Nelle sue intenzioni, inoltre, un simile disegno serviva anche a supportare la personale richiesta di naturalizzazione, nella speranza che tale riconoscimento avrebbe a sua volta garantito la stabilizzazione della sua posizione in Francia e quindi la continuità della direzione dell’organismo. Così, non appena pubblicata la Dissertation, egli la inviava alle massime autorità del tempo, indirizzandola prima, in ottobre, direttamente a Luigi XVIII e poi, qualche settimana più tardi, al ministro della giustizia Charles-Henri Dambray. In entrambi i casi, la proposta era accompagnata da parole che servivano a rimarcare l’opportunità di una simile iniziativa in quel nuovo contesto, ossia a sottolineare come «l’Institut chrétien-philosophique ne pourrait avoir pour son commencement ni une époque plus mémorable que le commencement de la nouvelle année, ni un centre dans l’univers plus glorieux et mieux placé que dans l’illustre capitale de ce puissant et refleurissant Royaume [29]

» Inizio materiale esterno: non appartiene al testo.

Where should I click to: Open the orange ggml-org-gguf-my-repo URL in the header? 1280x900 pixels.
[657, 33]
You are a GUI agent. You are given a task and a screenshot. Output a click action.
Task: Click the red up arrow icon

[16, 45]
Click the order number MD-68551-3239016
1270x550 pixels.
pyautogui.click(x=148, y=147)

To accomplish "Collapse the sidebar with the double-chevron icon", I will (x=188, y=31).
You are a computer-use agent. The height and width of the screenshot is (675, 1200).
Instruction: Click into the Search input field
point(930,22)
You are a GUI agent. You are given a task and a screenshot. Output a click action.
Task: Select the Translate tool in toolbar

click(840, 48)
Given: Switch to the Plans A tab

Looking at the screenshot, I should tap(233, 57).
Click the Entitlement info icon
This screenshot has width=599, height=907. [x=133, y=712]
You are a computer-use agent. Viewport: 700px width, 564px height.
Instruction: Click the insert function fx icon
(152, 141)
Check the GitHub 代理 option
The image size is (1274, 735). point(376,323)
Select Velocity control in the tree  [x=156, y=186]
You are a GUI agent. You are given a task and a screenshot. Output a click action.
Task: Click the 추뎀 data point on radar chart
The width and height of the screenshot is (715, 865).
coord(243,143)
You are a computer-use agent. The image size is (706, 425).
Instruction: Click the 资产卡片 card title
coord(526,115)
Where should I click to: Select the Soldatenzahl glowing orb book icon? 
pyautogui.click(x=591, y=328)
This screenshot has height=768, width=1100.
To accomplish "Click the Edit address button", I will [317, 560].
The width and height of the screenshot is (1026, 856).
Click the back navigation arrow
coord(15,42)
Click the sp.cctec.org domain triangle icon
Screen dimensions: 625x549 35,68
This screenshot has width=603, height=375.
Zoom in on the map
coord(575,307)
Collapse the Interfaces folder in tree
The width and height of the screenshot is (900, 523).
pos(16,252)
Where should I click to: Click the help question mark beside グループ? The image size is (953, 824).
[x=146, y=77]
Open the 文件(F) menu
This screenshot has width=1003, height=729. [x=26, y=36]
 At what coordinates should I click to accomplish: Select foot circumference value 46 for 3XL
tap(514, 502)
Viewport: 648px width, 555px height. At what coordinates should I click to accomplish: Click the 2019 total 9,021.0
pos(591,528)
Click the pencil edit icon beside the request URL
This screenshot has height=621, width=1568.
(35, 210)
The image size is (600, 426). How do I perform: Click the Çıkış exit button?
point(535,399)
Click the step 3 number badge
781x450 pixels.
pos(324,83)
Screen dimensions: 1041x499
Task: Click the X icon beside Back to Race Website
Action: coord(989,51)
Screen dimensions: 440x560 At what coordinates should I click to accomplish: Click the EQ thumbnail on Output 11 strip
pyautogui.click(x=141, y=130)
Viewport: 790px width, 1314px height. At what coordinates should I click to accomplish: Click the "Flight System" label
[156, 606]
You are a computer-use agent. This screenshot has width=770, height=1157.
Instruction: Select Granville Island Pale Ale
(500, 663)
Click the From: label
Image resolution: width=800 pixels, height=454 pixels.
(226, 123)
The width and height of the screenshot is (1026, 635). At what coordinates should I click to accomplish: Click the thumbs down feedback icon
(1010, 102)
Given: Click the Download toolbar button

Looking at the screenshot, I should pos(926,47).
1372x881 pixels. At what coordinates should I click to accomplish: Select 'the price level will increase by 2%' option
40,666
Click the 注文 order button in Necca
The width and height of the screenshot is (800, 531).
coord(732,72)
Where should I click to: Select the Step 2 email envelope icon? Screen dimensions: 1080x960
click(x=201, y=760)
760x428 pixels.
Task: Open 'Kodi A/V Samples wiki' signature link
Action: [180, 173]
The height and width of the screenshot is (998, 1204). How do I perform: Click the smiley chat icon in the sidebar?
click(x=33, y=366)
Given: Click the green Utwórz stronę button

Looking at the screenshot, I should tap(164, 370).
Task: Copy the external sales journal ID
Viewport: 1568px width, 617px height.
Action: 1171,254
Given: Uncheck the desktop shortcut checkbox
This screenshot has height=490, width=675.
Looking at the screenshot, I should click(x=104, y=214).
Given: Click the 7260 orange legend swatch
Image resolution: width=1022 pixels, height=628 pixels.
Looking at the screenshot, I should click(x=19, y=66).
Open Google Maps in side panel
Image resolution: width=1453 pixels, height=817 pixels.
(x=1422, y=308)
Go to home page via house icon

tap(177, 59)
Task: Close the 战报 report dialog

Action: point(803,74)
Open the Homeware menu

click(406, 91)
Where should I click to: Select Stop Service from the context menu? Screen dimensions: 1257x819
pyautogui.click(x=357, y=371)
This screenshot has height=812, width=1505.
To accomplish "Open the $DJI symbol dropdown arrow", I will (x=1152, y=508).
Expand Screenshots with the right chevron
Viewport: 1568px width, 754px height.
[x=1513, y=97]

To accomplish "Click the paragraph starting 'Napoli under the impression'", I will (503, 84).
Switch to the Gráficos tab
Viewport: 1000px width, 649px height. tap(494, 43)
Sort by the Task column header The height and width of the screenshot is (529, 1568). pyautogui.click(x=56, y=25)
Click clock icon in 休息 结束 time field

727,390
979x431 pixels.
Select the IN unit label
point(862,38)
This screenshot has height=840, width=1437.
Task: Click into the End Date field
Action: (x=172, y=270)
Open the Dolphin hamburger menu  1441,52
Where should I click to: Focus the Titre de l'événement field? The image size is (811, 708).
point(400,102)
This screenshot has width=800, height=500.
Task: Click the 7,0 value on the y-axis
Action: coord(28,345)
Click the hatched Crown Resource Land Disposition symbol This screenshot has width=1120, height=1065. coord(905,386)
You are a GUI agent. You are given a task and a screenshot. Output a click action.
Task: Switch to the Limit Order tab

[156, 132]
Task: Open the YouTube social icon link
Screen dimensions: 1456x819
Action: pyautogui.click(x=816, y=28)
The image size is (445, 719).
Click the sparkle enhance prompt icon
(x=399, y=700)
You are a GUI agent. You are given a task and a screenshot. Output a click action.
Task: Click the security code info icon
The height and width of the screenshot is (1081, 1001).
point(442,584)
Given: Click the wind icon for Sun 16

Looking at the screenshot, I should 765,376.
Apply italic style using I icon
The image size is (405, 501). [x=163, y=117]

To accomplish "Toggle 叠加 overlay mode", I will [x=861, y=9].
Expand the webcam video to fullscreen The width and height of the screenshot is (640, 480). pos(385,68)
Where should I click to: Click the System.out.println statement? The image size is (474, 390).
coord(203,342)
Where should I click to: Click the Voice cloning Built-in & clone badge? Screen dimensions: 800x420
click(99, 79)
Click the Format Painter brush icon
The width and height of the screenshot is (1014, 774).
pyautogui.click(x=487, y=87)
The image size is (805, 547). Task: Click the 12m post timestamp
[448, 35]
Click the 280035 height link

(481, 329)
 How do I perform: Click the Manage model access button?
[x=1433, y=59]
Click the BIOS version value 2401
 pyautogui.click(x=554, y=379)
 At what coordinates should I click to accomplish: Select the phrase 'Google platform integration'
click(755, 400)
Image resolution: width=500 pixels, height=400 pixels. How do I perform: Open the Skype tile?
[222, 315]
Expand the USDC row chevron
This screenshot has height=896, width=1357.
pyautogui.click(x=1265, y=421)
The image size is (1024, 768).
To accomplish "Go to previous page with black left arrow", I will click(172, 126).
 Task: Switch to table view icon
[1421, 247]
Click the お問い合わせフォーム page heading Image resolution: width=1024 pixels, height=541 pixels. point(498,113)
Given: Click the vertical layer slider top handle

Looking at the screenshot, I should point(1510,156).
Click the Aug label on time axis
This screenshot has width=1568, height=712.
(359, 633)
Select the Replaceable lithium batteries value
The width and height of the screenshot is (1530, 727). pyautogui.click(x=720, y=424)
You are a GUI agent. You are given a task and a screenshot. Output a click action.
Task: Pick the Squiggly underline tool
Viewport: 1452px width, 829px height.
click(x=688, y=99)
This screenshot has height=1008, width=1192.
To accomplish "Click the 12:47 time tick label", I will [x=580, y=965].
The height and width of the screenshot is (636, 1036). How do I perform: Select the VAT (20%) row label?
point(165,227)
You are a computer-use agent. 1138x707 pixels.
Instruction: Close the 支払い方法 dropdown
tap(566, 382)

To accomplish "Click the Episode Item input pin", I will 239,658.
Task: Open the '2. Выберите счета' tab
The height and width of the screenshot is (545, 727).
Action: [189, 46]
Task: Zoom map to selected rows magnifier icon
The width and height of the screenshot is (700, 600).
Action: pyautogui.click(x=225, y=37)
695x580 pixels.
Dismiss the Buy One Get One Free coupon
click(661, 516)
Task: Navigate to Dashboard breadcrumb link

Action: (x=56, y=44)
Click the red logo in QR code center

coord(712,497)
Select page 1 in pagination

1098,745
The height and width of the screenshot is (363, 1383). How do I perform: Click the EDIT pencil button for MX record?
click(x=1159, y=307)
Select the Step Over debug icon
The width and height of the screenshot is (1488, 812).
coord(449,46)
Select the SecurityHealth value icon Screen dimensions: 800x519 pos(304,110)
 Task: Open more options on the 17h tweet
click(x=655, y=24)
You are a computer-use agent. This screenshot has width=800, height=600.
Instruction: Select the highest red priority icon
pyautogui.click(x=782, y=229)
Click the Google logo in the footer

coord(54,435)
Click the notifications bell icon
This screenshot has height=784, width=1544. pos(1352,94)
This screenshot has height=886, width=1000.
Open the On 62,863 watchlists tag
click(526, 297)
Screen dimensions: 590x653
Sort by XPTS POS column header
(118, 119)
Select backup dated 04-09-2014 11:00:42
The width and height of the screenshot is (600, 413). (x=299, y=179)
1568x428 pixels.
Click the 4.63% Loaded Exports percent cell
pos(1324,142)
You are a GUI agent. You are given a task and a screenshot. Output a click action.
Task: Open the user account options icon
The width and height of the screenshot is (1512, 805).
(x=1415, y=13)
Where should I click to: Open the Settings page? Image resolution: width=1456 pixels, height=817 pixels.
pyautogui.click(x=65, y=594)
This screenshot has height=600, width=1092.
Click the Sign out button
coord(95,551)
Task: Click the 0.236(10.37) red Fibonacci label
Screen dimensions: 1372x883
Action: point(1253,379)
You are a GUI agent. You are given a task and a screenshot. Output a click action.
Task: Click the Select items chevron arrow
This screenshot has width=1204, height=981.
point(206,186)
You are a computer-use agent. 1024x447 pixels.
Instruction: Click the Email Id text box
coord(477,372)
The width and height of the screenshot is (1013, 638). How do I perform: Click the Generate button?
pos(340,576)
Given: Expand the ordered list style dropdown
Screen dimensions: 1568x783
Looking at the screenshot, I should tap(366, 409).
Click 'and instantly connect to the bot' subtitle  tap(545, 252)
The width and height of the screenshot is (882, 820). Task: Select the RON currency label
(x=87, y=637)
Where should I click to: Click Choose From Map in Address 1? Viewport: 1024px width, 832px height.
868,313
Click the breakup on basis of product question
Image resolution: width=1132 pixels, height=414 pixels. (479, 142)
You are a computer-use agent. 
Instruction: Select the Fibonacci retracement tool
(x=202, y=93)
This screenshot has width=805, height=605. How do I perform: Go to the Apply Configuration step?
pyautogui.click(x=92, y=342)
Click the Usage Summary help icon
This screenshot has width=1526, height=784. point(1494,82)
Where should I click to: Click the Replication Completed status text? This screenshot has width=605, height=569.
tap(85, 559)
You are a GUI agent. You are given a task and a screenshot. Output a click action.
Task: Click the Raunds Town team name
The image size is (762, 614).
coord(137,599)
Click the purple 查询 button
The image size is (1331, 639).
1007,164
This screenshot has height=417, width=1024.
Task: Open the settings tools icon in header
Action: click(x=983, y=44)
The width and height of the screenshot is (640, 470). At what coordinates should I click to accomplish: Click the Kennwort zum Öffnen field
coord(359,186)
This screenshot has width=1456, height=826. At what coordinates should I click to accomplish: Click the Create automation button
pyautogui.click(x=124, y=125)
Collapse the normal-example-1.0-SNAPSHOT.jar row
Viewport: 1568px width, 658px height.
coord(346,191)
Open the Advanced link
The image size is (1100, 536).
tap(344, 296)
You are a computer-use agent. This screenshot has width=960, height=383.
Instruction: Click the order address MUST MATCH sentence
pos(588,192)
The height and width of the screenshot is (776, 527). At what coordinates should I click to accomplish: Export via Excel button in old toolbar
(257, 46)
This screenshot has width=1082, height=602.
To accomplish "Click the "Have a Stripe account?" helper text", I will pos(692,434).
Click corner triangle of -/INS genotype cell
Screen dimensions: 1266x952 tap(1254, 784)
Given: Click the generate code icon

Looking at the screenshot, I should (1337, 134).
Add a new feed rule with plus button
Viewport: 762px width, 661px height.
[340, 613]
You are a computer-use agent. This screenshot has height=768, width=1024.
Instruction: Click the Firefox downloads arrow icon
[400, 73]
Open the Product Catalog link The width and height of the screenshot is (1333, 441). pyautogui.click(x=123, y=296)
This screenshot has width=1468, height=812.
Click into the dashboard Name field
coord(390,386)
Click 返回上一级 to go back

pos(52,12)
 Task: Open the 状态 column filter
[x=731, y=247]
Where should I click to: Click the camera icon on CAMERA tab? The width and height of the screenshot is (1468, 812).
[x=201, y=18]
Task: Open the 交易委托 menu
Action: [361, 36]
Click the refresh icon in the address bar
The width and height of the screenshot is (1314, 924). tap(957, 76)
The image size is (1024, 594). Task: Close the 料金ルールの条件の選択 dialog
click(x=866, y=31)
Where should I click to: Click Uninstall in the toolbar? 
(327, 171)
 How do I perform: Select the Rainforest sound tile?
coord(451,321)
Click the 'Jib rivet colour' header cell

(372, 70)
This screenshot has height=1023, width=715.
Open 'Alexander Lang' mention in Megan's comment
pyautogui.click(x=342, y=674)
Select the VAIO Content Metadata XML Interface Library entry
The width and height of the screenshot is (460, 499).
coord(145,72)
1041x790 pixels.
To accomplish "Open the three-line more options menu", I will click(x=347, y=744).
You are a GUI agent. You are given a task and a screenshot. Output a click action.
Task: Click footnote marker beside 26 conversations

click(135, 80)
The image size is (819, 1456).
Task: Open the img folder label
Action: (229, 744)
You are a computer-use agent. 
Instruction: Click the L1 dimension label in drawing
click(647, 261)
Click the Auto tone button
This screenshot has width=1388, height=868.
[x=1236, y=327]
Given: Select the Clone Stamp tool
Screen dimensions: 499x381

». Del resto, dei tentativi che Del Prato stava portando avanti in quei mesi della Restaurazione per avviare il suo progetto e accreditare la sua figura, già sul finire del 1814 riferivano anche i funzionari chiamati a valutarne la richiesta di naturalizzazione, da un lato sostenendo che «cet étranger passe pour être de bonnes mœurs et surtout très religieux», dall’altro evocando, nel descrivere tale progetto, celebri {p. 307}precedenti giudicati alquanto indicativi delle ragioni che lo avevano indotto a tornare su quella proposta proprio all’indomani del crollo dell’Impero:
Antoine Laurent Pascal Del Prato est un clerc tonsuré de Florance, âgé d’environ 50 ans et résident depuis plus de 9 ans en France, où il reçoit quelques secours de sa famille. Cet étranger a conçu le projet d’un Institut chrétien-philosophique, dont il a, dit-on, adressé le prospectus à diverses autorités et même au roi. S’il faut en croire certains rapports, le S. Del Prato cherche depuis longtemps à rétablir sous ce titre une société de Jésuites à Paris: il s’est insinué partout où il a pu, soit comme prêtre, soit comme maître de langues, soit comme philosophe, ne contredisant personne, ne demandant qu’un consentement [...], mais jusqu’à présent ses efforts ont été vains. C’est, ajoute-t-on, pour reprendre son œuvre avec plus d’efficacité qu’il demande à être naturalisé en France [30]
.
Forse proprio perché finanche in quei primi mesi della Restaurazione si riteneva poco opportuno rispolverare nel cuore della secolarizzata Parigi precedenti tanto legati alla stagione della Controriforma, il progetto fu respinto e la richiesta di naturalizzazione bocciata. Ciò nonostante, ancora ai primi del 1816, quando ormai la tormenta primaverile dei «Cento giorni» era del tutto alle spalle, Del Prato tornava a rilanciare il suo istituto per mezzo di una nuova dissertazione intitolata Principes et maximes, théories et projets de l’Institut chrétien-philosophique, nella quale riprendeva i concetti precedenti seppur apportandovi delle innovazioni. Nello specifico, precisava che il nome dell’organismo sarebbe dovuto essere «Société des Théocosmites» e soprattutto apriva alla possibilità di una collaborazione con un’organizzazione simile, l’Association bienfaisante des Dames françaises, istituita anch’essa in quei mesi e nella quale con grande probabilità il suo progetto, ancora a lungo ignorato dalle istituzioni francesi, finì con il confluire [31]
.{p. 308}
Dunque, per Del Prato come per Angeloni, le speranze del 1814 andarono presto a scontrarsi contro la realtà di una politica, quella ufficializzata a Vienna, che certo provava a ristabilire l’ordine precedente al 1789, ma che altrettanto certamente non poteva ignorare le innovazioni di quell’ultimo quarto di secolo. Così, dopo aver creduto alla possibilità che il crollo dell’Impero potesse portare al rilancio dei rispettivi (e molto diversi) progetti, entrambi dovettero a stretto giro constatare che, tanto per la loro situazione personale quanto per le proprie proposte, gli spazi di realizzazione restavano assolutamente limitati. Se Angeloni era costretto a rinunciare al ritorno in patria e al sogno politico di una patria libera dalla presenza straniera, Del Prato, che pur aveva creduto a un ritorno delle vecchie monarchie quale base per l’auspicato rilancio del cattolicesimo, vedeva il frantumarsi dei suoi sogni di essere il direttore di un istituto che, da Parigi, avrebbe dovuto guidare un nuovo processo di evangelizzazione mondiale.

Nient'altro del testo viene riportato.